## INSTRUCTIONS FOR THE TASK
Only the lines from the one containing "Task: Click the" through the end of the entries are to be copied, exactly and without pictures, please.

** Opening TASK INPUT block **

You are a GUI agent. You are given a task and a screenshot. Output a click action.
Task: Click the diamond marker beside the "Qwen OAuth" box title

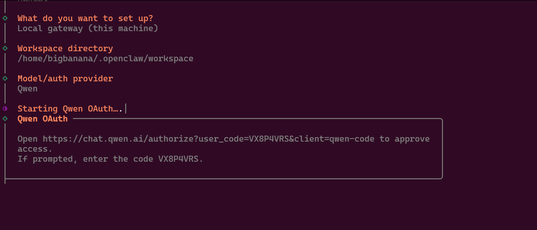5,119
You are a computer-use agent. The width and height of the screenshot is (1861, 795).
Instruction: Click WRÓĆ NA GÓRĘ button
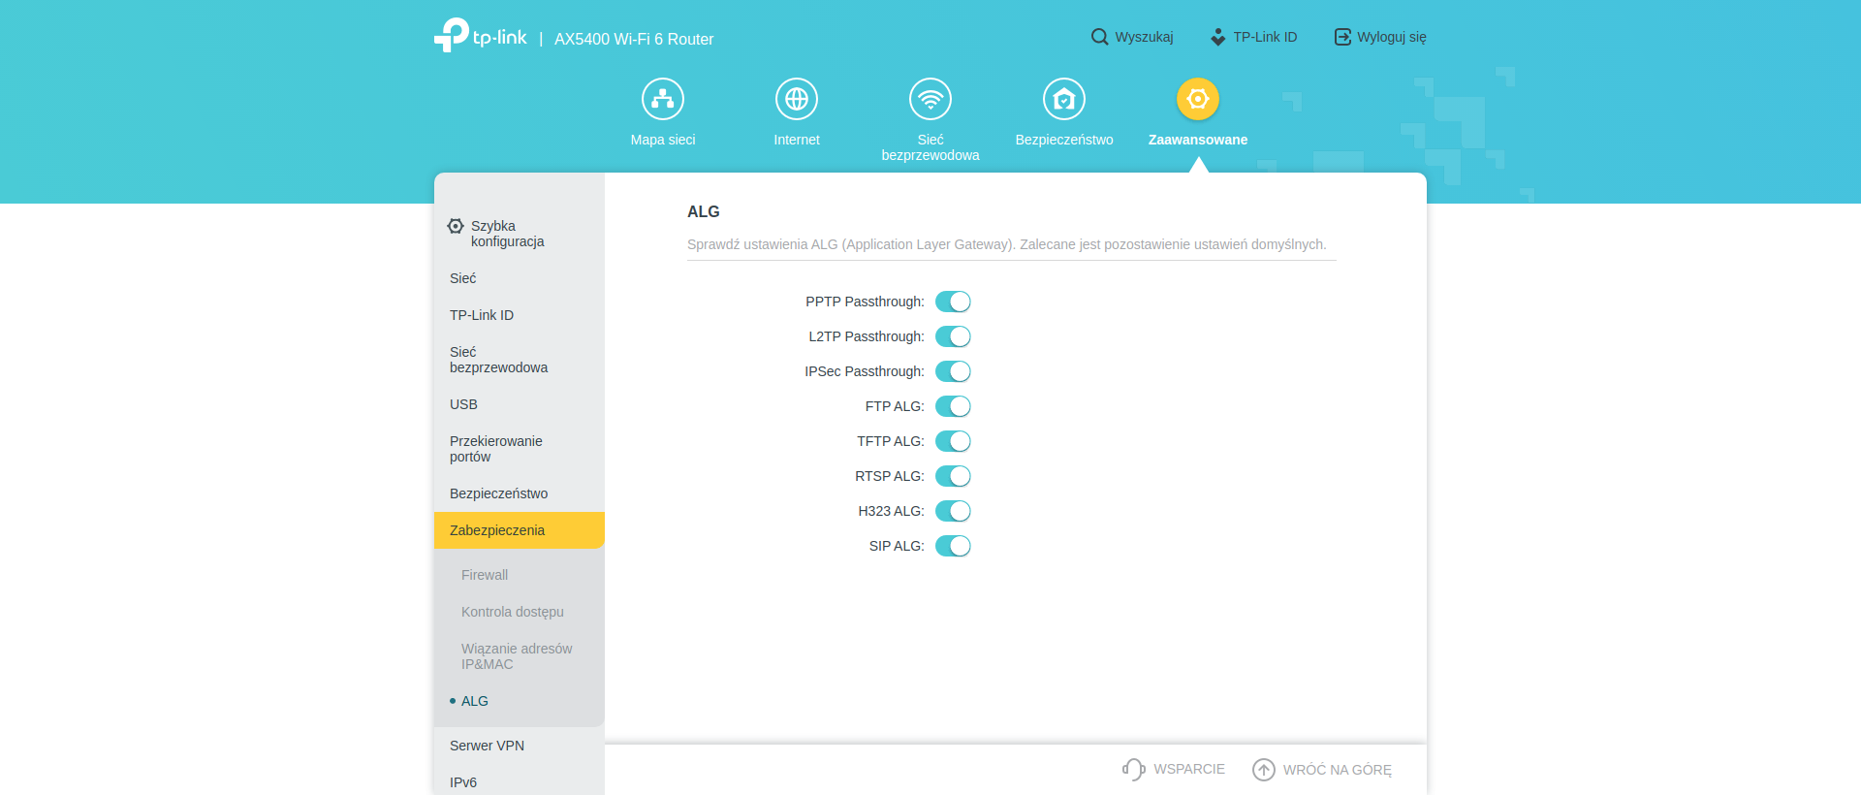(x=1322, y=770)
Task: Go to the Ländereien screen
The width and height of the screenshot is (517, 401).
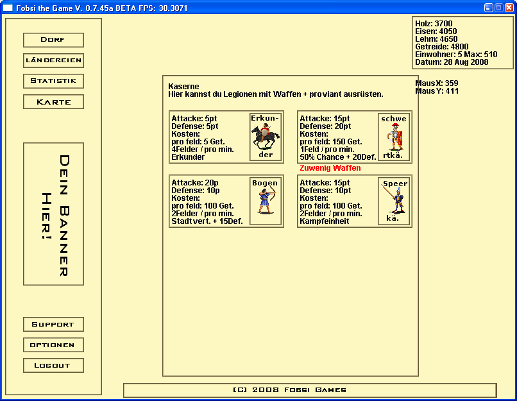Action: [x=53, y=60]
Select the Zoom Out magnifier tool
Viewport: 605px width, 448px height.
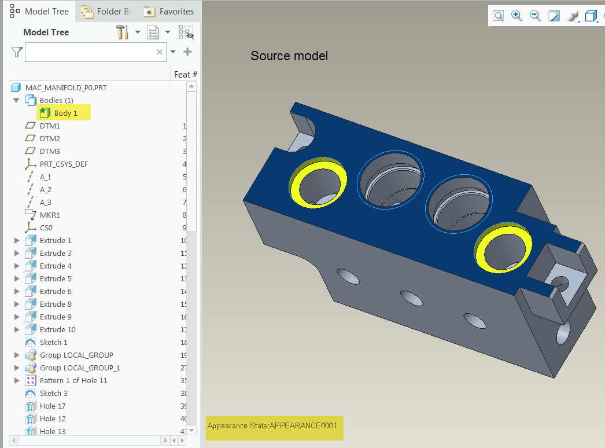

** Closing TASK INPUT block **

## OUTPUT BELOW
Task: Click the diamond marker beside the "Qwen OAuth" box title

5,119
You are a computer-use agent. The width and height of the screenshot is (1861, 795).
Instruction: Click WRÓĆ NA GÓRĘ button
(x=1322, y=770)
Task: Go to the Ländereien screen
The width and height of the screenshot is (517, 401).
Action: [x=53, y=60]
Select the Zoom Out magnifier tool
Viewport: 605px width, 448px height.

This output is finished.